THE PROBLEM:
Look through the data below and extract, unchanged, the lines from the one that contains "Where should I click to: Click" to the one that contains "Task: Select the 領導力 trait label in 性向 list", both included.

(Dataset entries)

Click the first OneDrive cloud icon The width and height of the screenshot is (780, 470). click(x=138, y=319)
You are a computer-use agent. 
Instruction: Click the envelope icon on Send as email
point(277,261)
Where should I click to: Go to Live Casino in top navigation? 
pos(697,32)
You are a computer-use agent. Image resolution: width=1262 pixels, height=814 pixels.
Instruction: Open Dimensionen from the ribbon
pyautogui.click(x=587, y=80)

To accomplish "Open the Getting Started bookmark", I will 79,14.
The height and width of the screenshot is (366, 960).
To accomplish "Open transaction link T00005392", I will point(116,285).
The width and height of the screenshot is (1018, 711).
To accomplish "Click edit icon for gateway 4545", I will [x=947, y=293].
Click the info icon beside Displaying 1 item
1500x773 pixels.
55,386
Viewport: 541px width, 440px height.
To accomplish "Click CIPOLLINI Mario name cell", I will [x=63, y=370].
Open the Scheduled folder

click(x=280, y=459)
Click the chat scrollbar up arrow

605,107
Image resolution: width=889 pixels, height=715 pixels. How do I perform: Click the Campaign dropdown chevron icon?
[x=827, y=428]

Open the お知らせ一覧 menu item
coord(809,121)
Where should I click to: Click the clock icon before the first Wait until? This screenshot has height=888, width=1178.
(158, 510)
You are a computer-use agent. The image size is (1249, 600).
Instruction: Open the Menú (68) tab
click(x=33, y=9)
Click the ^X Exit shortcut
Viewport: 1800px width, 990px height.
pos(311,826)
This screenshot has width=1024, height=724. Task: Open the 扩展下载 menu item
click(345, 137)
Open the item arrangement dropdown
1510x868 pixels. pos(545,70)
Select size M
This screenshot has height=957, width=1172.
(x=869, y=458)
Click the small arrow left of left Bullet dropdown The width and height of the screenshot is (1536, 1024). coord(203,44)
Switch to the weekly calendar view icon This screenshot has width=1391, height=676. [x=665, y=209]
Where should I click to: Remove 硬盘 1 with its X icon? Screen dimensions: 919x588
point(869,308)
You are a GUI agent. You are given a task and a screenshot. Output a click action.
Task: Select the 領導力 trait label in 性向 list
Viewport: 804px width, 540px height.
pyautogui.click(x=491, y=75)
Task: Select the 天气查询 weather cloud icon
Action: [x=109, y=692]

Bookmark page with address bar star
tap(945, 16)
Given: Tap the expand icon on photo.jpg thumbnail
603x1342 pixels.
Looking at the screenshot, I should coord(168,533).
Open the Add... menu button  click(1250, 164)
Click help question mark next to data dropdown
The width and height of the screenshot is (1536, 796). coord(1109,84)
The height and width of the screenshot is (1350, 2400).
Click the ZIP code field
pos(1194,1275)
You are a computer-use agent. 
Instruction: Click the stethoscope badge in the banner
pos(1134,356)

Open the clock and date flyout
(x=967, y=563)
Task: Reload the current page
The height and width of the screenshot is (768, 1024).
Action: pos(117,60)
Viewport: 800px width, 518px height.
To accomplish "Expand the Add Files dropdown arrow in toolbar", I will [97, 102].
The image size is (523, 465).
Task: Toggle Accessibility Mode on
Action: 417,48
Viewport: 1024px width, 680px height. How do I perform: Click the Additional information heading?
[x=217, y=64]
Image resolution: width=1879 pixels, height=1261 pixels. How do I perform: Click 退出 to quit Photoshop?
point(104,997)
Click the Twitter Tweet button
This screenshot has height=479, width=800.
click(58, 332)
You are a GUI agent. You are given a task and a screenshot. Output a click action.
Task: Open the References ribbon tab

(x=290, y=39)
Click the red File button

ANSWER FOR THE TASK:
Where should I click to: Click the clock icon before the first Wait until? This screenshot has height=888, width=1178.
(158, 510)
You are a computer-use agent. The image size is (1249, 600).
Instruction: Open the Menú (68) tab
click(x=33, y=9)
Click the ^X Exit shortcut
Viewport: 1800px width, 990px height.
pos(311,826)
This screenshot has width=1024, height=724. Task: Open the 扩展下载 menu item
click(345, 137)
Open the item arrangement dropdown
1510x868 pixels. pos(545,70)
Select size M
This screenshot has height=957, width=1172.
(x=869, y=458)
Click the small arrow left of left Bullet dropdown The width and height of the screenshot is (1536, 1024). coord(203,44)
Switch to the weekly calendar view icon This screenshot has width=1391, height=676. [x=665, y=209]
Where should I click to: Remove 硬盘 1 with its X icon? Screen dimensions: 919x588
point(869,308)
You are a GUI agent. You are given a task and a screenshot. Output a click action.
Task: Select the 領導力 trait label in 性向 list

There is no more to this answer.